Is the build flag `linker-plugin-lto` still needed?

I've been doing some experiments with LTO across the FFI and it seems like linker-plugin-lto option is not needed in certain conditions (maybe all conditions).

I have a sys crate and a separate benchmark crate that uses the sys crate. I build both with the build flags:

[target.x86_64-unknown-linux-gnu]
rustflags = [
   "-Ctarget-cpu=native",
   "-Clink-arg=-fuse-ld=lld",
   "-Clinker=clang-11",
   "-Clink-arg=-flto",
   "-Cprefer-dynamic=no",
]

I also have the following enabled in my bench crate's Cargo.toml:

[profile.bench]
opt-level = 3
codegen-units = 1
lto = true

This appears to be enough to get LTO across the FFI. I noticed LLD says it will automatically enable LTO by default

Anyone else knowledgeable in this area and have some insight into whether or not this checks out?

I'm on nightly 1.52

The linker-plugin-lto option is not necessary when the linking is done by rust (and lto is enabled).

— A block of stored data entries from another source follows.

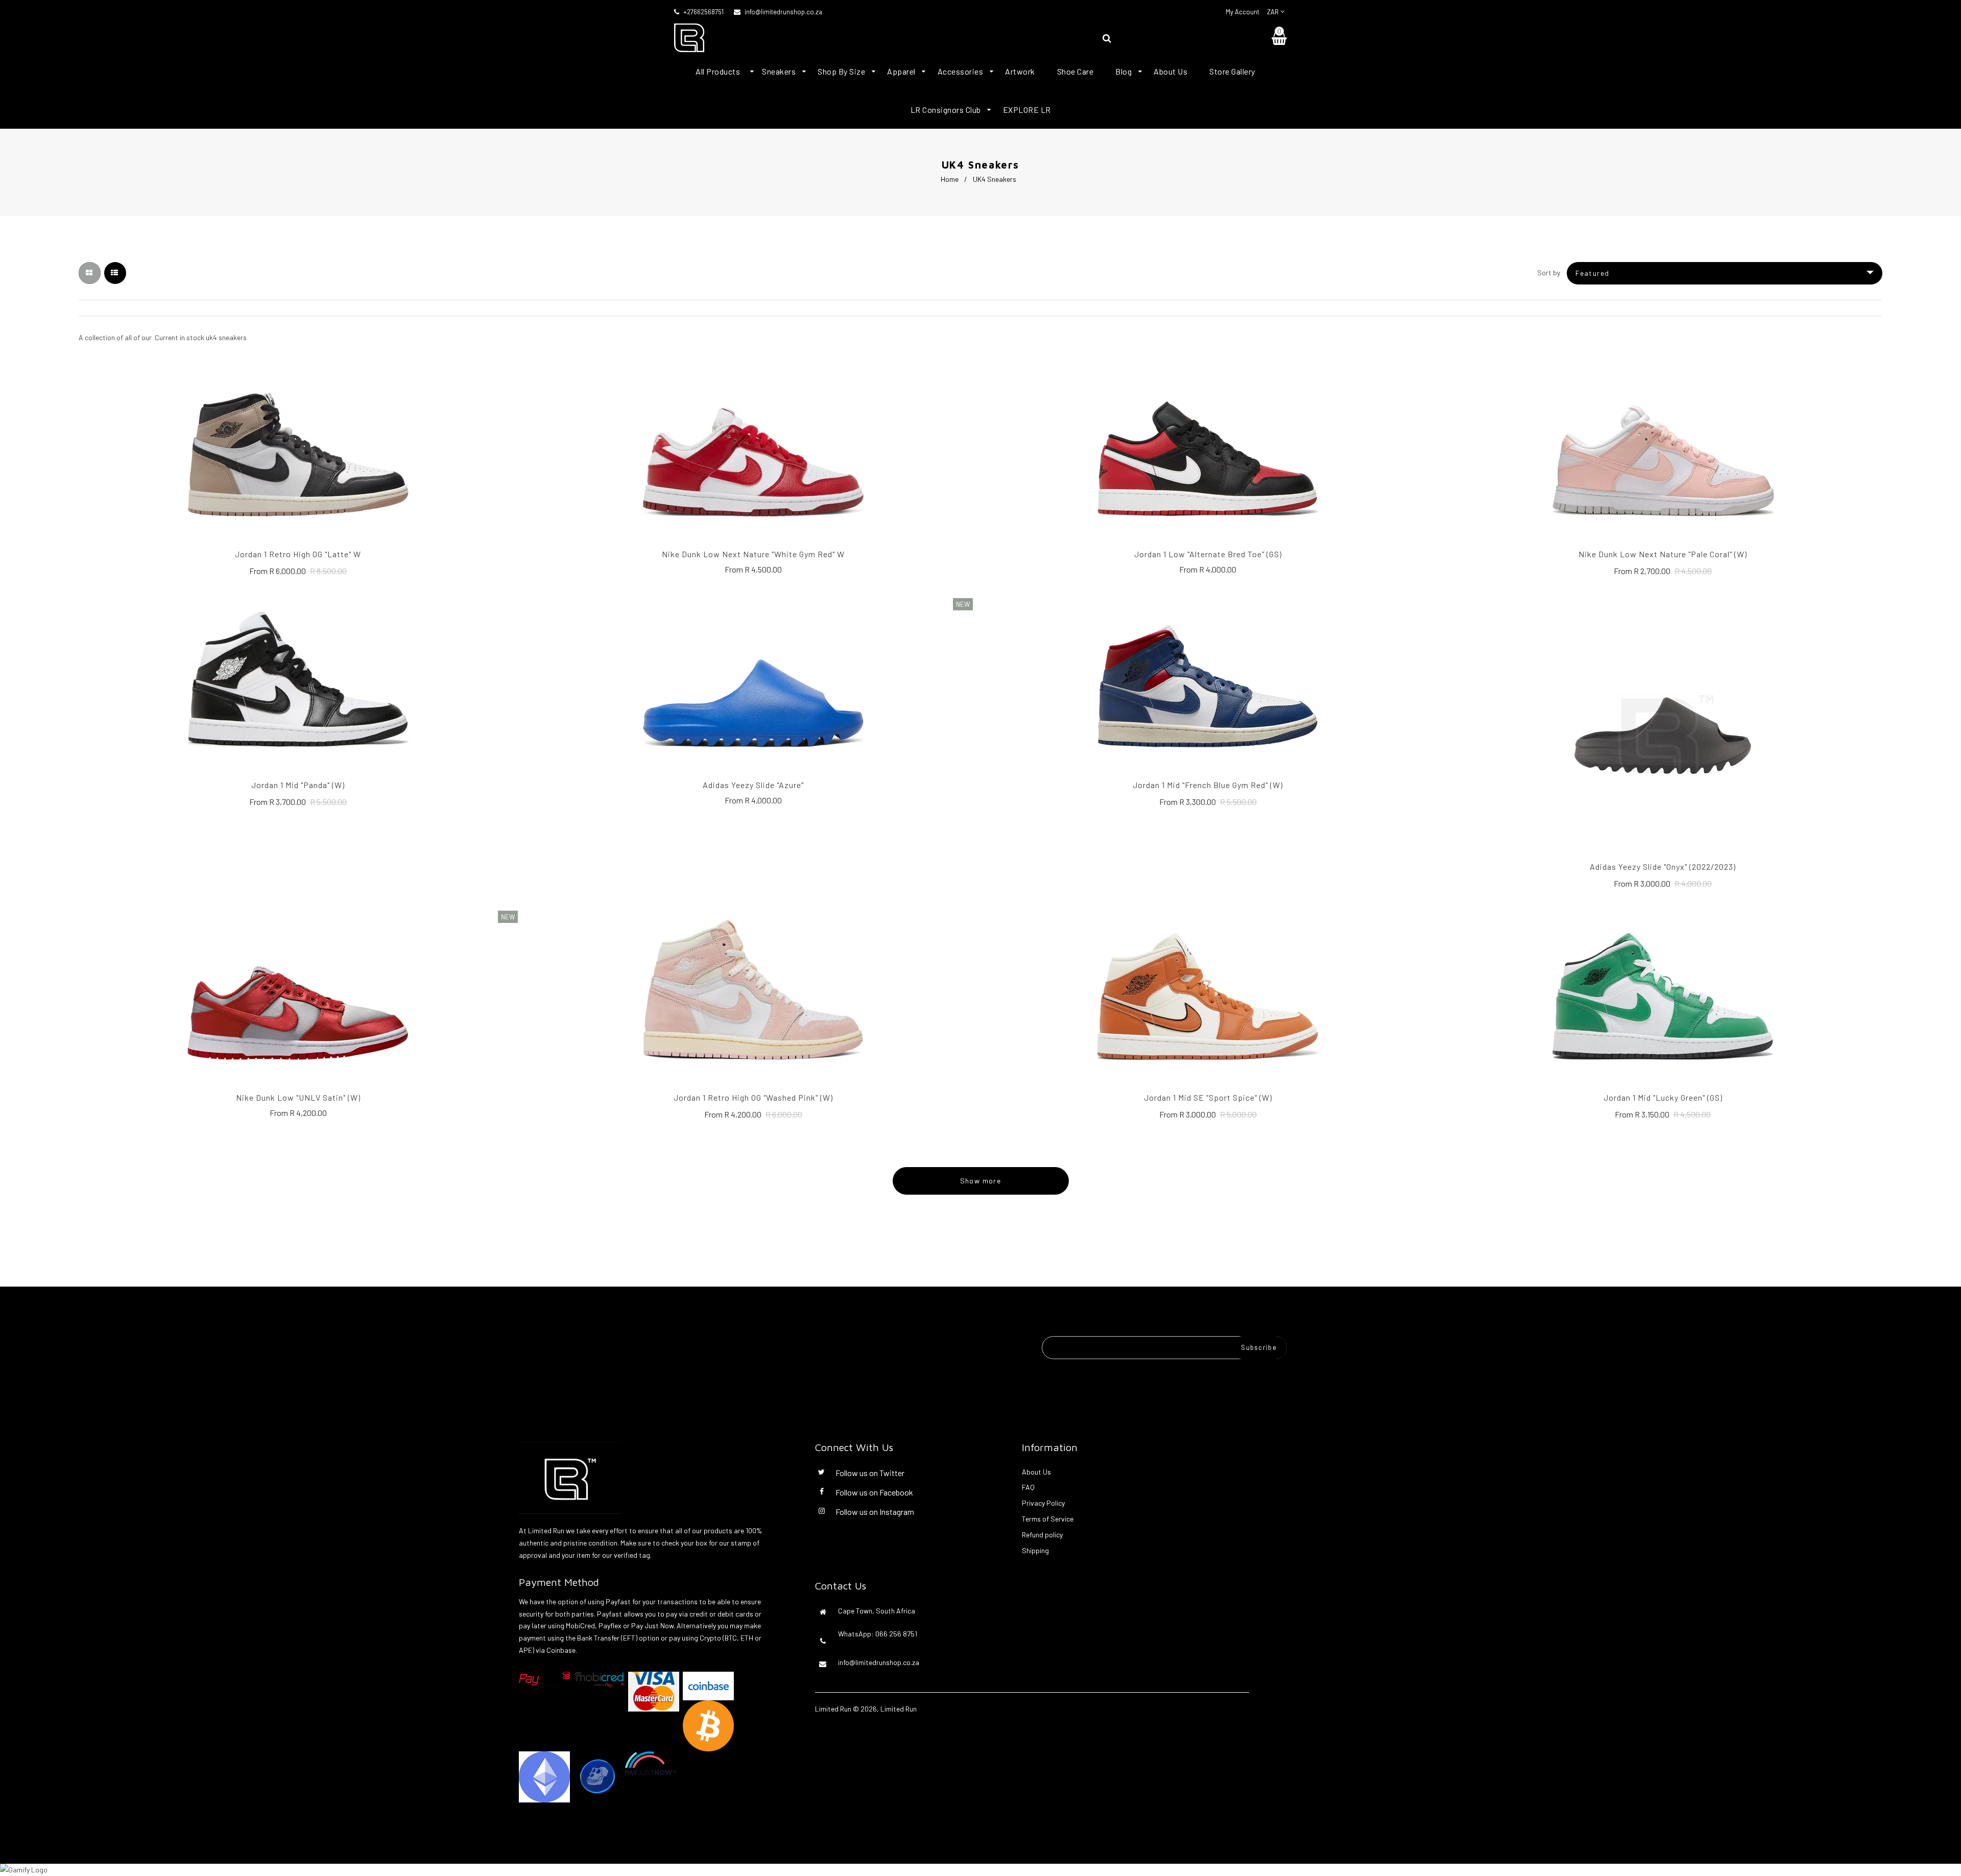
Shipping (1035, 1550)
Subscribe (1259, 1347)
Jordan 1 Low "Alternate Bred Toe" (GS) (1208, 554)
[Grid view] (90, 273)
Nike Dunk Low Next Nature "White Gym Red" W (753, 554)
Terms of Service (1047, 1518)
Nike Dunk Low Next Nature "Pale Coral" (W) (1663, 554)
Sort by (1548, 272)
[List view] (115, 273)
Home (950, 179)
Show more (980, 1180)
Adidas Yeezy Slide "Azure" (753, 785)
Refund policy (1042, 1534)
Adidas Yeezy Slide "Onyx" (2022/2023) (1663, 866)
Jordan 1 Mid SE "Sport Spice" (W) (1208, 1097)
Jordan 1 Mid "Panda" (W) (298, 785)
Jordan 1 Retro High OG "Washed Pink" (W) (753, 1097)
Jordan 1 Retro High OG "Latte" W (298, 554)
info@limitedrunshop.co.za (783, 12)
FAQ (1028, 1487)
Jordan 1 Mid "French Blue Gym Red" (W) (1208, 785)
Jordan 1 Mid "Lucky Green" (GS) (1663, 1097)
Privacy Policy (1043, 1503)
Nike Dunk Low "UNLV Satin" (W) (298, 1097)
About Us (1036, 1471)
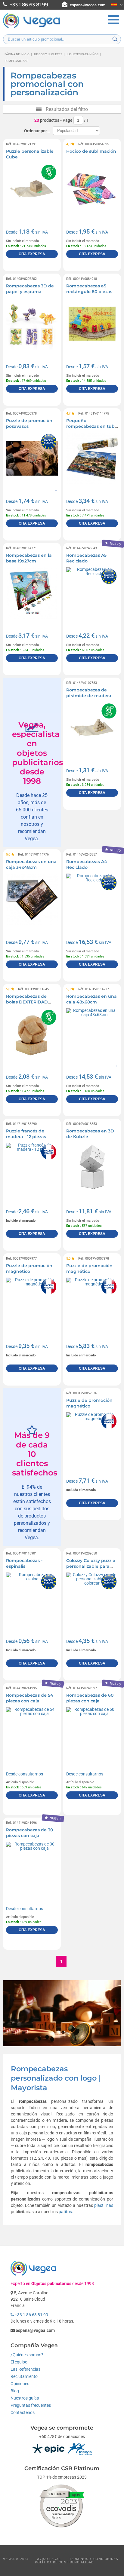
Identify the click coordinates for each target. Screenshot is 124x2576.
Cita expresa (32, 254)
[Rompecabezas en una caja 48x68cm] (92, 1034)
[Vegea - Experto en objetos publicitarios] (31, 27)
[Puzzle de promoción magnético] (32, 1303)
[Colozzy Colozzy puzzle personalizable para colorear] (92, 1598)
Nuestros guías (25, 2398)
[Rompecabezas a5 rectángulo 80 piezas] (92, 324)
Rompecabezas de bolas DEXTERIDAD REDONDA (27, 1002)
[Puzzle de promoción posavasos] (32, 458)
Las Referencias (25, 2369)
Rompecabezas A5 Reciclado (86, 558)
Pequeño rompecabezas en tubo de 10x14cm (91, 426)
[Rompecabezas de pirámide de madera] (92, 728)
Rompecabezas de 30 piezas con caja (29, 1833)
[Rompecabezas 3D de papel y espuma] (32, 324)
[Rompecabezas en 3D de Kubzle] (92, 1169)
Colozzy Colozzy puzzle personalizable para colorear (90, 1566)
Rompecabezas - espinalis (24, 1563)
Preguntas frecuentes (31, 2405)
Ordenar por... (37, 131)
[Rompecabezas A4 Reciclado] (92, 899)
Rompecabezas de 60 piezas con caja (89, 1698)
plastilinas (103, 2205)
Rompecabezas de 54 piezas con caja (29, 1698)
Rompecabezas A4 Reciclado (86, 864)
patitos (65, 2211)
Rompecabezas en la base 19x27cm (29, 558)
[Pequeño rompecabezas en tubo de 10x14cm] (92, 458)
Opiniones (20, 2383)
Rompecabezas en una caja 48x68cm (91, 999)
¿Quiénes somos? (27, 2354)
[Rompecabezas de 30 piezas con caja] (32, 1868)
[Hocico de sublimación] (92, 189)
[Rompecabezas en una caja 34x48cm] (32, 899)
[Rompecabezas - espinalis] (32, 1598)
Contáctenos (23, 2412)
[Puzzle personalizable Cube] (32, 189)
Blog (15, 2390)
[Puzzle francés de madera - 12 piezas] (32, 1169)
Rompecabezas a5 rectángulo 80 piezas (89, 289)
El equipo (19, 2362)
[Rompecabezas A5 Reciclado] (92, 593)
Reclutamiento (24, 2376)
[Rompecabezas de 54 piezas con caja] (32, 1733)
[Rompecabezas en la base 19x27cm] (32, 593)
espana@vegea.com (87, 5)
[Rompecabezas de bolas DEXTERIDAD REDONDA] (32, 1034)
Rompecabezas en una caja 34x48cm (31, 864)
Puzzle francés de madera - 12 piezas (26, 1134)
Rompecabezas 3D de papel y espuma (30, 289)
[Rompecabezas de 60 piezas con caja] (92, 1733)
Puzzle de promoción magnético (29, 1268)
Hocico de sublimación (91, 151)
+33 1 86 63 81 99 (31, 2314)
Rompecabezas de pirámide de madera (88, 693)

It is however necessary when the linking is done by something else. The most prominent example of this is Firefox: it builds rust code as a staticlib and links that with other C/C++ code.

Thanks for the reply. My sys crate is using cc (clang) to compile some C source code using a build.rs file

fn main() {
    cc::Build::new()
        .file("extern/picohttpparser/picohttpparser.c")
        .opt_level_str(&"fast")
        .flag("-funroll-loops")
        .flag("-msse4")
        .flag("-flto=thin")
        .flag("-march=native")
        .compile("libpicohttpparser.a");
}

My benchmark crate uses this crate to run benches. It is about 5% faster when not including linker-plugin-lto in my rustflags which is what led me to believe it is not necessary.

Any ideas on why this would be the case?